Добро само по себе, как таковое, его не интересовало. Все эти кормушки для птиц, скворечники, приюты для бездомных животных, подаяния нищим и сборы пожертвований для малоимущих, нуждающихся в срочной операции за рубежом, равно как и все прочие виды благотворительности, не вызывали у него ничего, кроме терпеливого раздражения. Мир станет тем добрее, чем больше злобной мрази тебе удастся соскрести с его поверхности, – это он знал, как «Отче наш». Он ни секунды не заблуждался по поводу себя самого и даже мысленно не рядился в тогу фальшивой добродетели; он был солдат, он дрался на переднем крае, и его призванием, как у любого солдата, было кровопролитие. Он не брал пленных, потому что сражался в одиночку и не мог позволить себе такой роскоши, как милосердие к подонкам. Ну, и еще потому, что ему нравилось убивать – чего уж там, из песни слова не выкинешь, а гены пальцем не раздавишь.
До девятнадцати лет он оставался, если можно так выразиться, девственником. Нет, контактов с женщинами у него тоже не было, но они-то как раз интересовали его в последнюю очередь. Он терпеливо ждал своего часа и, наконец, дождался.

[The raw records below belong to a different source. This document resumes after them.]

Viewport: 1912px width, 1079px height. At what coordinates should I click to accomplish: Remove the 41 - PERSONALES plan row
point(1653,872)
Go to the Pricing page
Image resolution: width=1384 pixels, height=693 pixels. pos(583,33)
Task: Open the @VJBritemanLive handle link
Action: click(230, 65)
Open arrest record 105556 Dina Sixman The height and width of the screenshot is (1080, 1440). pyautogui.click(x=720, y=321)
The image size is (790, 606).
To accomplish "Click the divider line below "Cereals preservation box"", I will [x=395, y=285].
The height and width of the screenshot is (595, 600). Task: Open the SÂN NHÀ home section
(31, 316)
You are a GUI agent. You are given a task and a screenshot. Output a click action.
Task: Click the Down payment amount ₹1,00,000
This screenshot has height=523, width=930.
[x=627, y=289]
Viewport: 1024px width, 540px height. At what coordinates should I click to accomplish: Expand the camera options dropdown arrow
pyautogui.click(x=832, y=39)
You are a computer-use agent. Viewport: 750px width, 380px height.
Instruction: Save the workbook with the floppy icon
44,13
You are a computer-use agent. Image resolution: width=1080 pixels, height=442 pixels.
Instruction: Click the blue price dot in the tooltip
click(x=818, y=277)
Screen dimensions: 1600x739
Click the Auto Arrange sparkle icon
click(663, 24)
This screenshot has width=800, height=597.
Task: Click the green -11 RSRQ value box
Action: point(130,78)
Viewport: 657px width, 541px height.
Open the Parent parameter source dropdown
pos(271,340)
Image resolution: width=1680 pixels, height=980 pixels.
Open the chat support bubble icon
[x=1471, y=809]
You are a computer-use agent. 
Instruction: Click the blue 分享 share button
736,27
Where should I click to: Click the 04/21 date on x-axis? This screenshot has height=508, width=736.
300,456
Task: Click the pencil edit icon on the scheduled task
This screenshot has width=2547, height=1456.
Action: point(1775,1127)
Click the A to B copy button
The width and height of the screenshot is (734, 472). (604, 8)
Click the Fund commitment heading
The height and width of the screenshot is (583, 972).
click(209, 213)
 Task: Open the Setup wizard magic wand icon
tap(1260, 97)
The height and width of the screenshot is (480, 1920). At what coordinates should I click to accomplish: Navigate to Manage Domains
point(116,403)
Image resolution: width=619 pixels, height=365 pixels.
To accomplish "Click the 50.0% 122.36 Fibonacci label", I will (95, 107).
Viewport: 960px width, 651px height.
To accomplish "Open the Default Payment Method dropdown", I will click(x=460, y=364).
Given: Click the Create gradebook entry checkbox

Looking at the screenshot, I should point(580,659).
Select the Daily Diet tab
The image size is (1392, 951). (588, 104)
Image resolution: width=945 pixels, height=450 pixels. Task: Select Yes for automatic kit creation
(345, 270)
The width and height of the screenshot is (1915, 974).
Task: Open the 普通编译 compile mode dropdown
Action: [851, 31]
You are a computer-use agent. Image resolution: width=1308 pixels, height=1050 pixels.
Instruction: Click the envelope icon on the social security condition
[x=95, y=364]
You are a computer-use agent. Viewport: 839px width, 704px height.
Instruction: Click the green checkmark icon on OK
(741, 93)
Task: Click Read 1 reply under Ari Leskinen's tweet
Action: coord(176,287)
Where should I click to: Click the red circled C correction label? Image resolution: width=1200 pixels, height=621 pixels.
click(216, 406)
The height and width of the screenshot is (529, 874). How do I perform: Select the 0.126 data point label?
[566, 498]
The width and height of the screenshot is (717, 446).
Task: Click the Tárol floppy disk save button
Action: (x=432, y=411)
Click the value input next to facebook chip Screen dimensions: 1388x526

Это случилось в армии, на первом году службы. Сержант-старослужащий, здоровенный, как бык, и такой же тупой облом откуда-то из-под Рязани, довел до самоубийства солдата-первогодка. Как водится, виновник трагедии был известен всем, но следствие буксовало: солдаты держали круговую поруку, поскольку никому не улыбалось превратиться в изгоя, а офицеры медлили выносить сор из избы, не без оснований опасаясь за свои погоны. А потом сержант пропал – просто пропал, и все. Было решено, что он подался в бега, спасаясь от тюрьмы; дезертира объявили в розыск, но он как в воду канул. Позже Зулус не раз гадал, откопал ли кто-нибудь когда-нибудь зарытый в лесочке за забором части снарядный ящик со скрюченным, связанным по рукам и ногам прочным изолированным кабелем скелетом внутри. Он похоронил ублюдка живьем и, хоть это и было чертовски рискованно, почти до утра сидел над безымянной могилой, вслушиваясь в раздающиеся то ли под землей, то ли в его воображении глухие мычащие звуки. Он курил сигарету за сигаретой, держа наготове лопату на случай, если сержант все-таки сумеет выбраться из своей могилы, и наслаждался никогда прежде не испытанным чувством исполненного долга. Оно было сродни чувству сытости – одному из самых приятных чувств, выпадающих на долю солдата срочной службы; позднее Зулус испытывал его неоднократно, но никогда оно не было таким острым, как в тот, самый первый раз.
…Он встрепенулся, осознав, что чуть было не задремал прямо тут, на березовом чурбачке, подперев щеку ладонью, с рюкзаком между ног. Это никуда не годилось, потому что означало частичную потерю самоконтроля. Тряхнув головой и хлопнув себя ладонями по коленям, Зулус энергично поднялся и принялся за работу, которой сегодня было заметно больше, чем обычно.